OWNERSHIP OF WORK PRODUCT
The Contractor shall own all right, title and interest in and all work product produced in the course of
performing the Services, such as any databases, spreadsheets, compilations, analyses, reports, and other data
derived from the Services (the "Work Product"), until all Fees, penalties and expenses have been fully paid.

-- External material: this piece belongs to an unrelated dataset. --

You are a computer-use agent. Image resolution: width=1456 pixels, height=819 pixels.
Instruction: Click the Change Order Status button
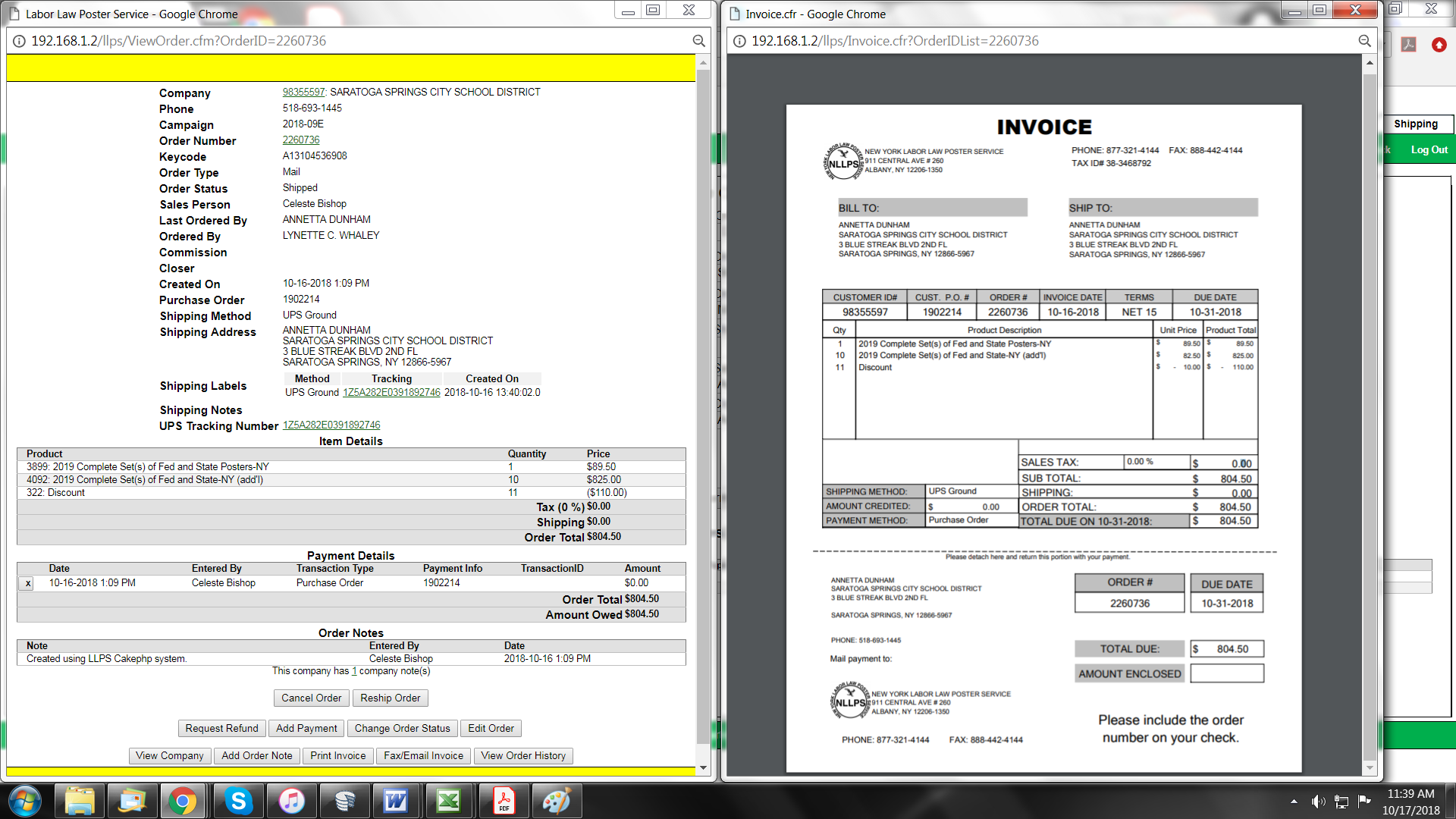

Possession of Work Product by the Company does not entitle the Company to use the Work Product in any way without
the written consent of the Contractor. If the Company derives any benefit from the unauthorized use of the Work
Product, the Contractor shall be entitled to compensation for such benefits received by the Company. Upon full
payment of all Fees, penalties and expenses, the Contractor and the Company shall each own undivided equal
right, title and interest in and to the Work Product.
COMPANY INDEMNIFICATION
The Company indemnifies and holds harmless the Contractor for all damages, costs, and expenses or other liability
related to the injury to person or damage to property of any of the Contractor's agents, subcontractors, and
representatives in the course of the performance of the Services suffered at any facility or property owned or
controlled by the Company and arising from any negligence, gross negligence, strict liability, intentional act,
or omission of the Company or any of its agents, employees, or representatives.
WAIVER OF LIABILITY
The Company acknowledges that changes to the Company's telecommunications services may result in temporary
disruptions in the telecommunications and/or computer systems. The Company also acknowledges that the Contractor
does not and cannot be reasonably expected to have a complete understanding of the Company's computer and
telecommunications systems or vendor orders that are entered in error or worked in error. Therefore, the Company
shall be solely responsible for evaluating and determining the effect of changes to the Company's telecommunications
and computer system, and the Company waives all claims against the Contractor related to any disruptions to the
Company's computer or telecommunications systems resulting from the performance of the Services.
GENERAL TERMS
The prevailing party to any suit relating to this Agreement shall be entitled to recover from the other party
all reasonable and necessary attorney fees, costs of court and expenses of litigation.
This Agreement is performed in part in Collin County, Texas, and shall be governed by Texas law. Any suit related
to this Agreement shall be filed in a court having jurisdiction over Collin County, Texas.
If a court deems any part of this Agreement unenforceable, the remaining parts of this Agreement shall remain
enforceable and shall be performed.
Any notice to the parties required by this Agreement shall be delivered via certified mail return receipt requested
and first class mail to the following addresses, unless changed in writing:
To the Contractor:
Hubbard Communications Group, Inc.
1021 St. James Drive
Fairview, TX 75069
To the Company:
This Agreement supercedes any agreements made prior to the Effective Date between the parties related to the subject
matter of this Agreement.
This Agreement may be amended only by written consent of both Contractor and Company.